§ **YOUR TASK**
Report every line in the records below that holds the word "nicht".

::: EXERCISE DATA

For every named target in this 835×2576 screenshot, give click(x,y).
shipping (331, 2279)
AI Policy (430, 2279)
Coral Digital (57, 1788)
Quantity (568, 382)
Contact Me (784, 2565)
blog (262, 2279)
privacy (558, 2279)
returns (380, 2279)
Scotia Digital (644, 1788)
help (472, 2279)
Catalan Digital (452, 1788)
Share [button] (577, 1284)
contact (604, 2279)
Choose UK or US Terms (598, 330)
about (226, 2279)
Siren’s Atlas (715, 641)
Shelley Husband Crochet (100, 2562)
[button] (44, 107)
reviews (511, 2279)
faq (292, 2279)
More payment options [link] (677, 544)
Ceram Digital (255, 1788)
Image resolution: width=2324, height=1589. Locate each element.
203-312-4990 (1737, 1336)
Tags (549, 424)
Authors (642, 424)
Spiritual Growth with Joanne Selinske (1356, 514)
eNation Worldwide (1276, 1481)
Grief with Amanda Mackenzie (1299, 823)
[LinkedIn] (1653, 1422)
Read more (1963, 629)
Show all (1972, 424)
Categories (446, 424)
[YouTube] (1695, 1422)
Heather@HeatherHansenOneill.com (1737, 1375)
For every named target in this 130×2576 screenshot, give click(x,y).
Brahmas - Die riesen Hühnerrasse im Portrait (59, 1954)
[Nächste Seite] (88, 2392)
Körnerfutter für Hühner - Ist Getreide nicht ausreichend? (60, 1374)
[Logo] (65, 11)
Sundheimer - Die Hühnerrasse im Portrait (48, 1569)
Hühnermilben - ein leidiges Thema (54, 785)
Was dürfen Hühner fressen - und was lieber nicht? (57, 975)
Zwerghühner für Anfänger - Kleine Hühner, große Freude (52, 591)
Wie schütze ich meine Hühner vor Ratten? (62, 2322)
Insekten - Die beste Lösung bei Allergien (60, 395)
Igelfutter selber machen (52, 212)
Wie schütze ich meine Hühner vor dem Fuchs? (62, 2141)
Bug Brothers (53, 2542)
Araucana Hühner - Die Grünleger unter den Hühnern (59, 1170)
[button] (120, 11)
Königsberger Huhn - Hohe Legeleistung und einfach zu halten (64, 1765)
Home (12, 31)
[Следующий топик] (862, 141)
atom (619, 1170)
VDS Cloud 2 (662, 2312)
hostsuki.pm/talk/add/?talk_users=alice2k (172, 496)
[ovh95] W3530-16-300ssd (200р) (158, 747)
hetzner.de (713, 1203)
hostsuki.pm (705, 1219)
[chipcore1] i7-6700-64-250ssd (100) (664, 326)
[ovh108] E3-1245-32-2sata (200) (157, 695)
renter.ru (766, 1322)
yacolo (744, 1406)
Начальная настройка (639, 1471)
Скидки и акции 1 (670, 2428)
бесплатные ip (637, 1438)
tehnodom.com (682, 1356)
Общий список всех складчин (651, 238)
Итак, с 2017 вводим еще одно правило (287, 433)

::::::

§ **RESULT OF THIS TASK**
Körnerfutter für Hühner - Ist Getreide nicht ausreichend? (60, 1374)
Was dürfen Hühner fressen - und was lieber nicht? (57, 975)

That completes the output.